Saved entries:
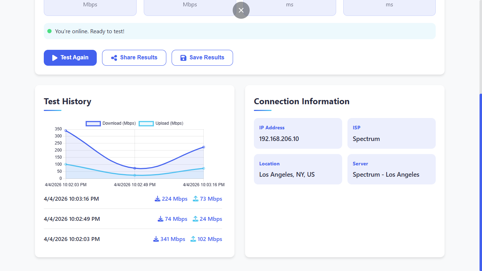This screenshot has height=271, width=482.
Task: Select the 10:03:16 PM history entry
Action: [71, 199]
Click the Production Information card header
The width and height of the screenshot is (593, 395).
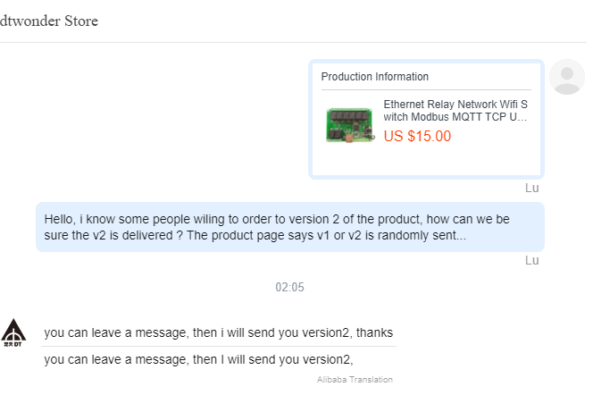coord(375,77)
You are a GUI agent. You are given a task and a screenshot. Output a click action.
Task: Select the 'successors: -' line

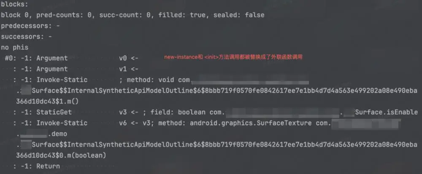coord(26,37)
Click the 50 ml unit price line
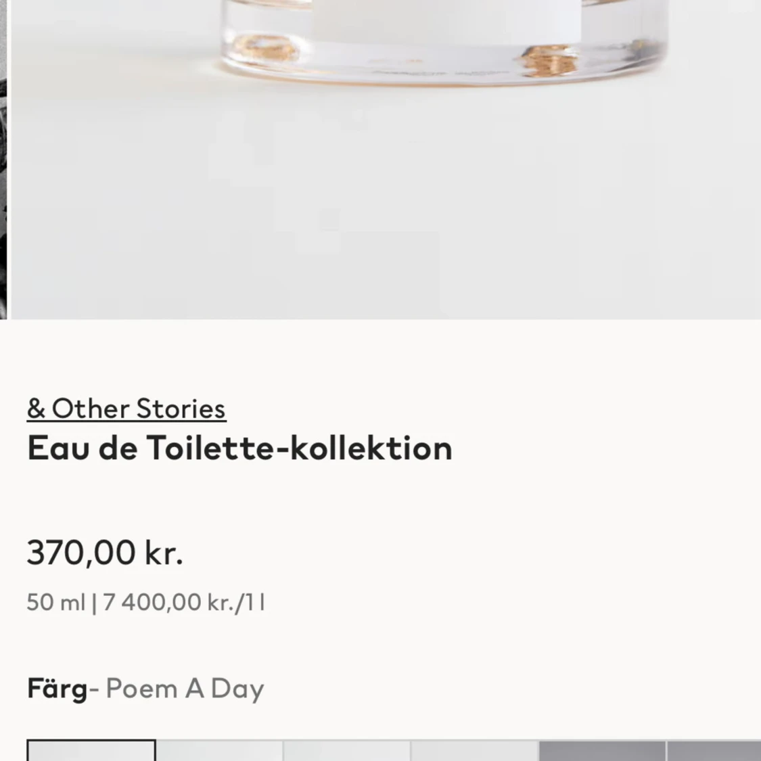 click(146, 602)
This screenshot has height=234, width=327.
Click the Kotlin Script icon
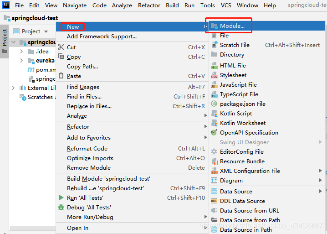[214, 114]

» Work to complete
Retype the lines exactly as they appear, beginning with the line that contains "Click the Production Information card header" and ending with the final line of the entries, and omit the pictures.

» Exercise answer
Click the Production Information card header
The width and height of the screenshot is (593, 395).
coord(375,77)
You are a GUI agent. You are given a task and a screenshot. Output a click action.
Task: Select the 'successors: -' line

coord(26,37)
Click the 50 ml unit price line
 click(146, 602)
This screenshot has height=234, width=327.
Click the Kotlin Script icon
[214, 114]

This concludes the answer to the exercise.